Exact copies of all entries are needed. Pictures are to be left out.

Material supplied Start Marker

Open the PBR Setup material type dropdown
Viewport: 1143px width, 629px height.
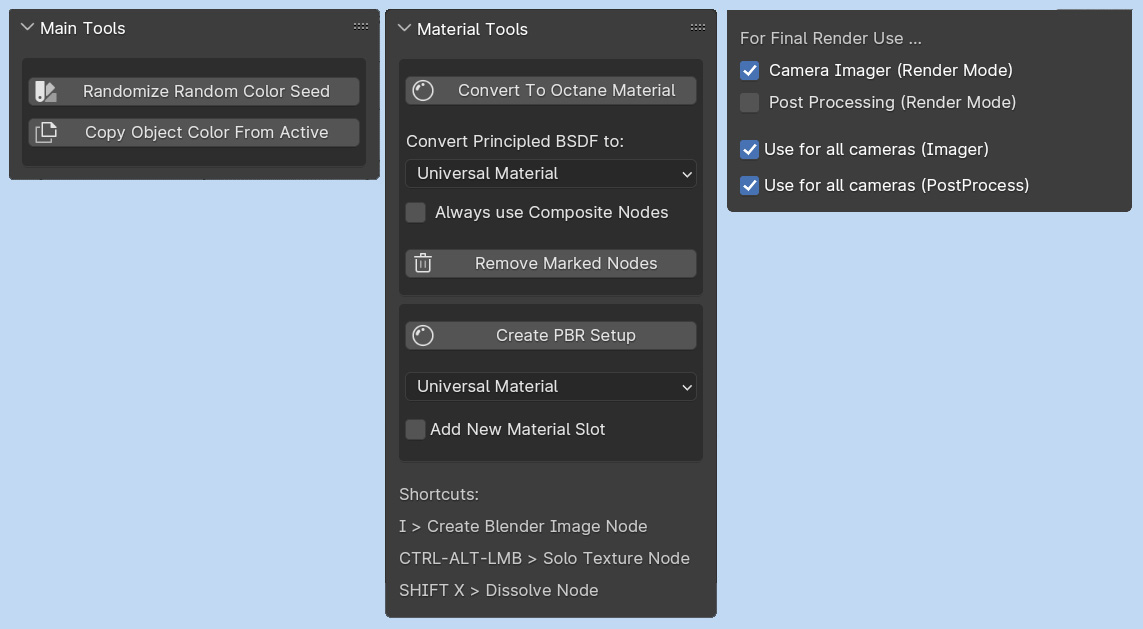tap(551, 387)
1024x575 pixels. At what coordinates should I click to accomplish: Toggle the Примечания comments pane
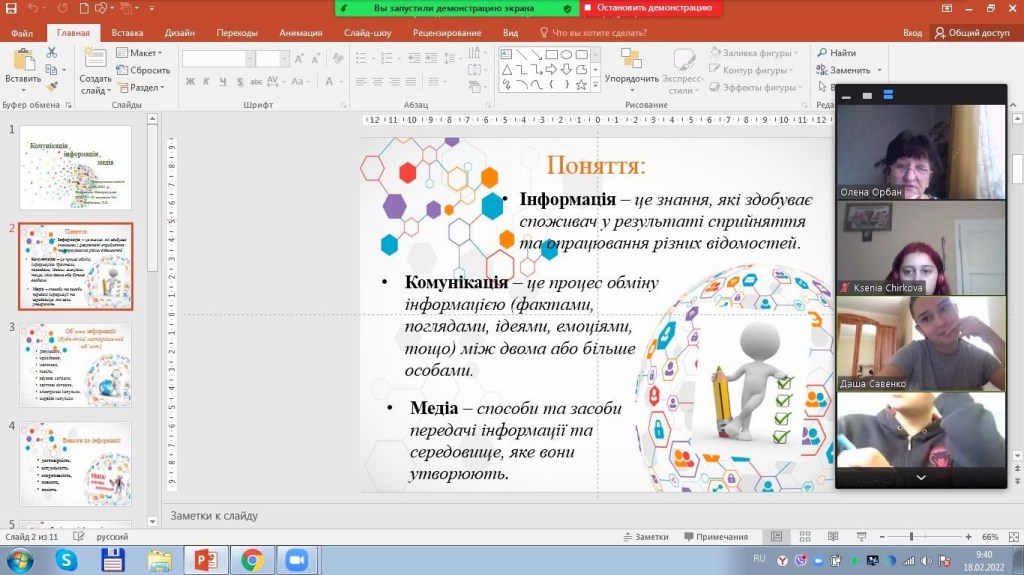715,537
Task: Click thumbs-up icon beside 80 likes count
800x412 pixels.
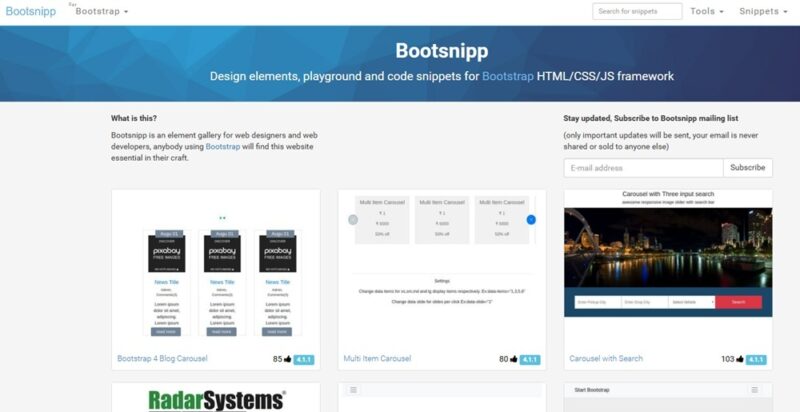Action: [x=514, y=359]
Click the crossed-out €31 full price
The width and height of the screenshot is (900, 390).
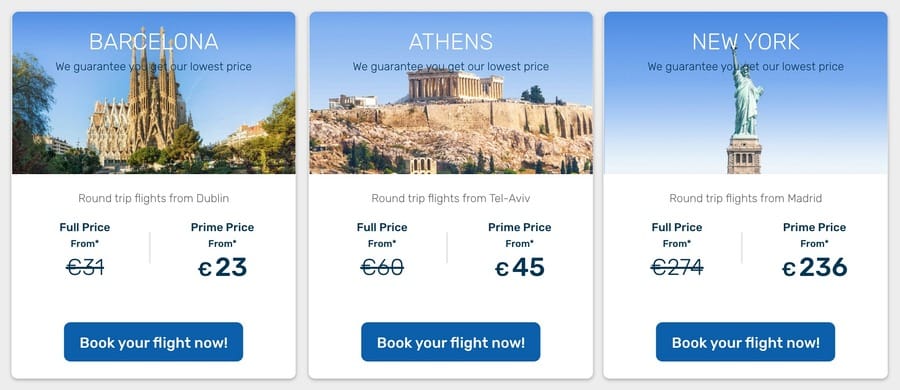[x=85, y=267]
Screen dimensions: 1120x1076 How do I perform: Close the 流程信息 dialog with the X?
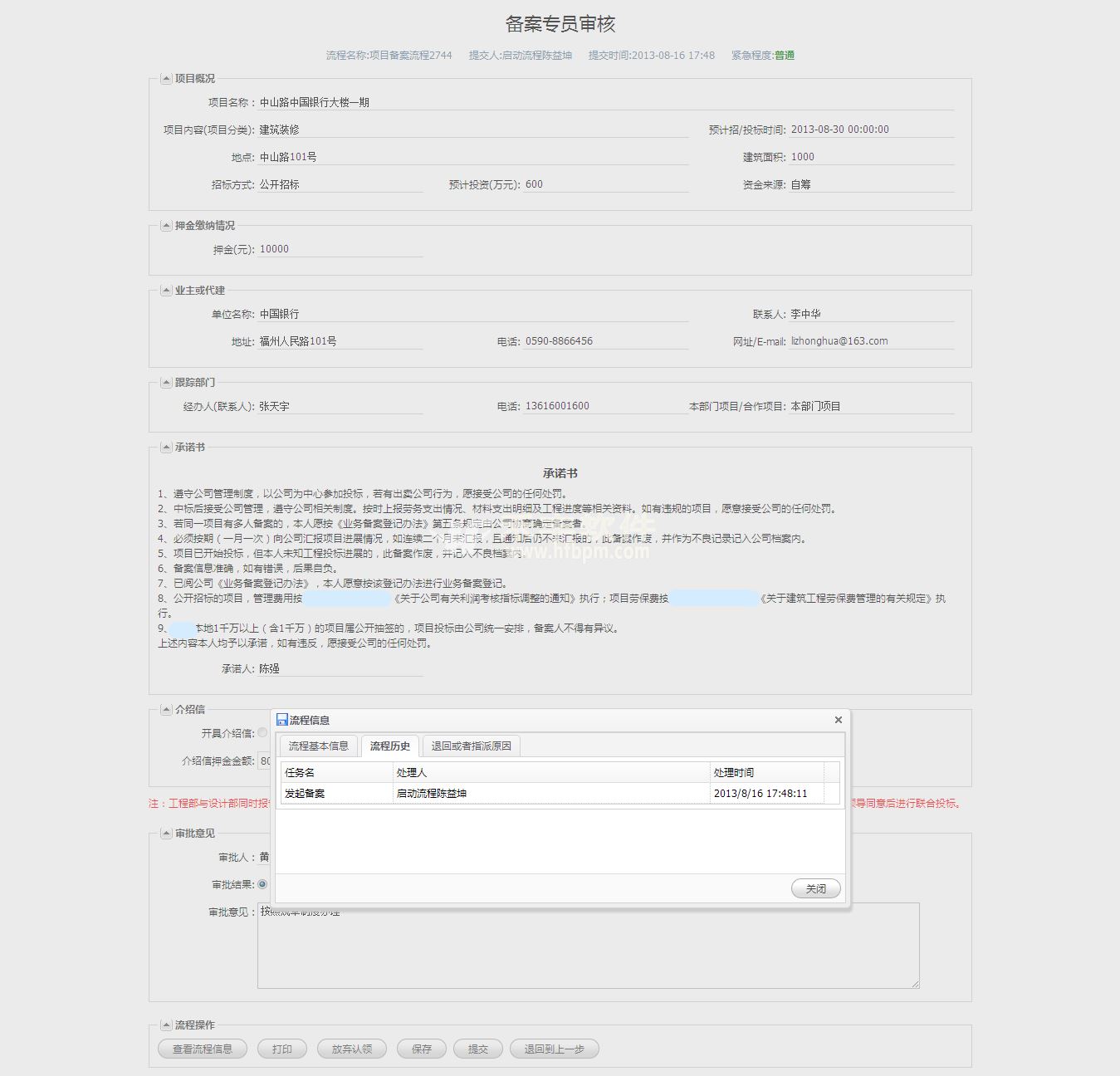click(838, 720)
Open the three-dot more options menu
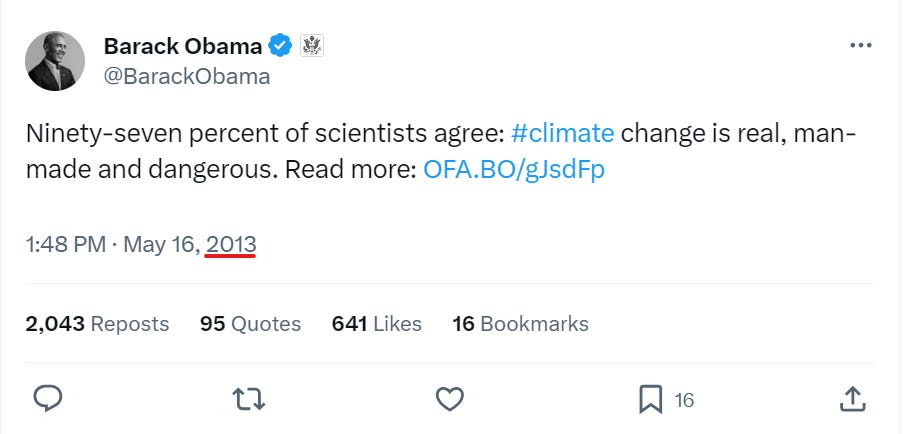904x434 pixels. 860,46
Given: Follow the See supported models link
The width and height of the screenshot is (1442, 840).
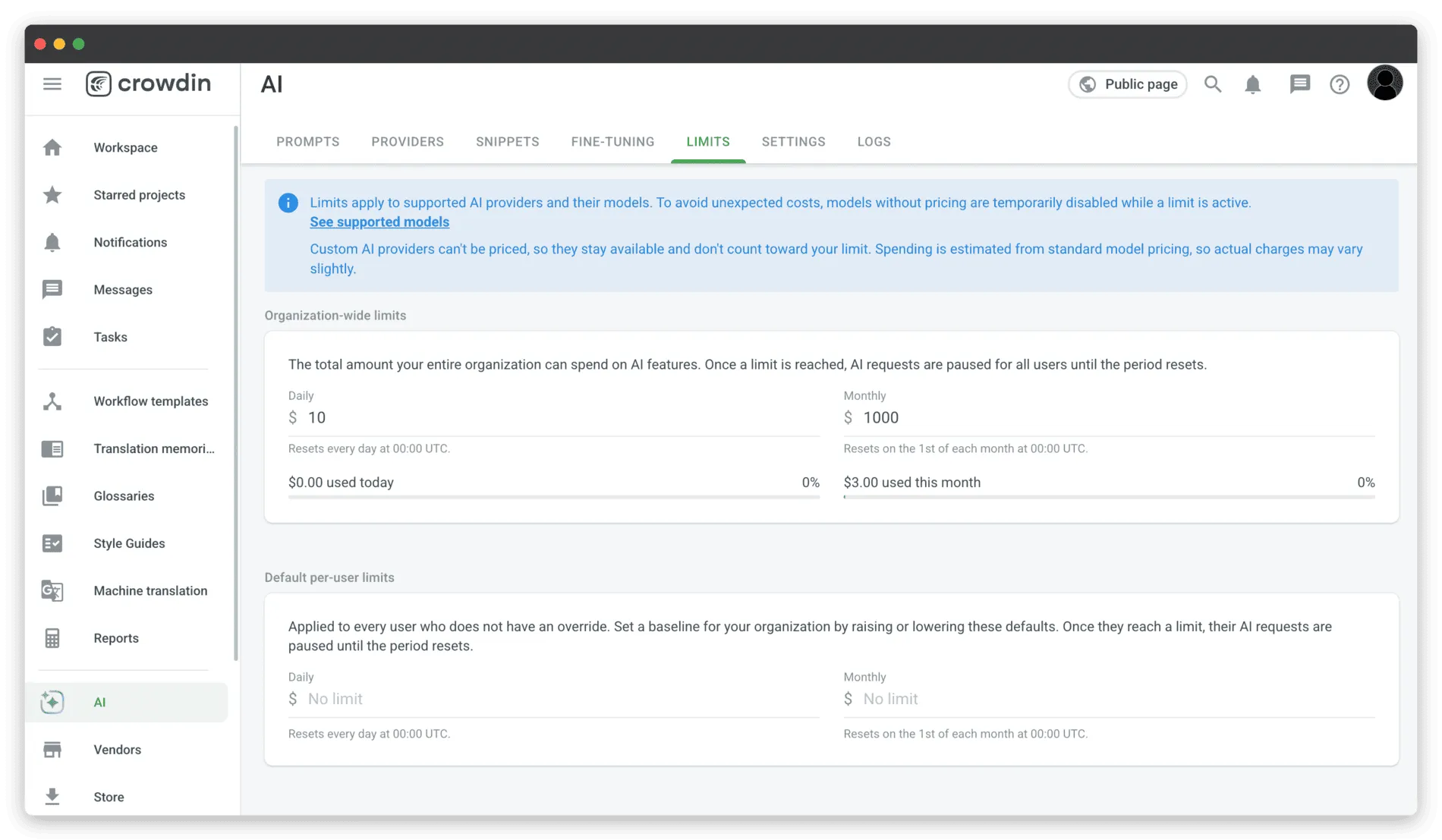Looking at the screenshot, I should pyautogui.click(x=379, y=222).
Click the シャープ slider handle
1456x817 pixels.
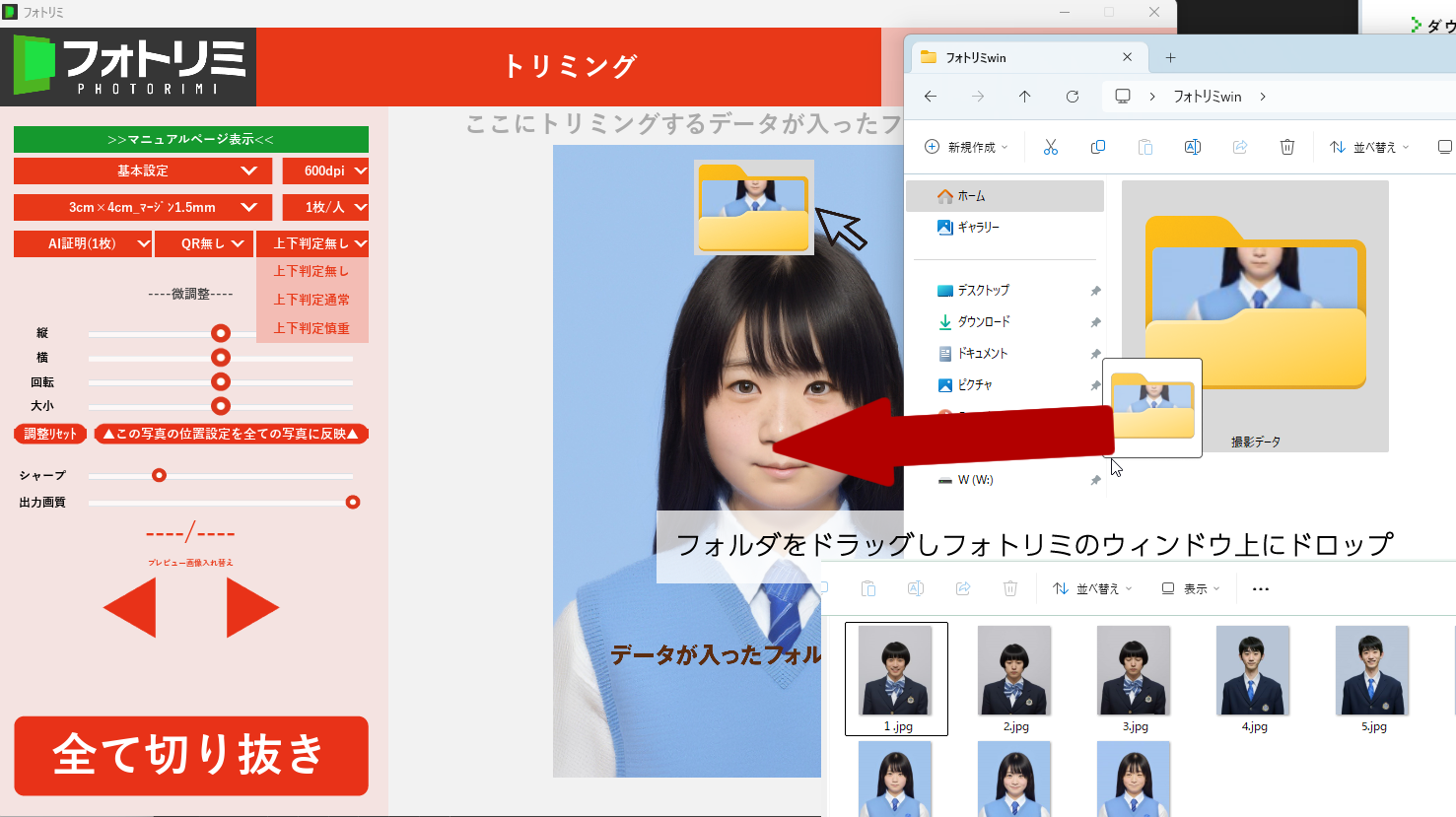point(159,476)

Material supplied End Marker

[Task output]:
Open the PBR Setup material type dropdown
Viewport: 1143px width, 629px height.
tap(551, 387)
1024x575 pixels. At what coordinates should I click to accomplish: Toggle the Примечания comments pane
715,537
Task: Click thumbs-up icon beside 80 likes count
800x412 pixels.
Action: [x=514, y=359]
Click the crossed-out €31 full price
The width and height of the screenshot is (900, 390).
[x=85, y=267]
Screen dimensions: 1120x1076 How do I perform: Close the 流程信息 dialog with the X?
click(838, 720)
Open the three-dot more options menu
904x434 pixels. 860,46
Given: Follow the See supported models link
The width and height of the screenshot is (1442, 840).
Looking at the screenshot, I should pyautogui.click(x=379, y=222).
Click the シャープ slider handle
1456x817 pixels.
point(159,476)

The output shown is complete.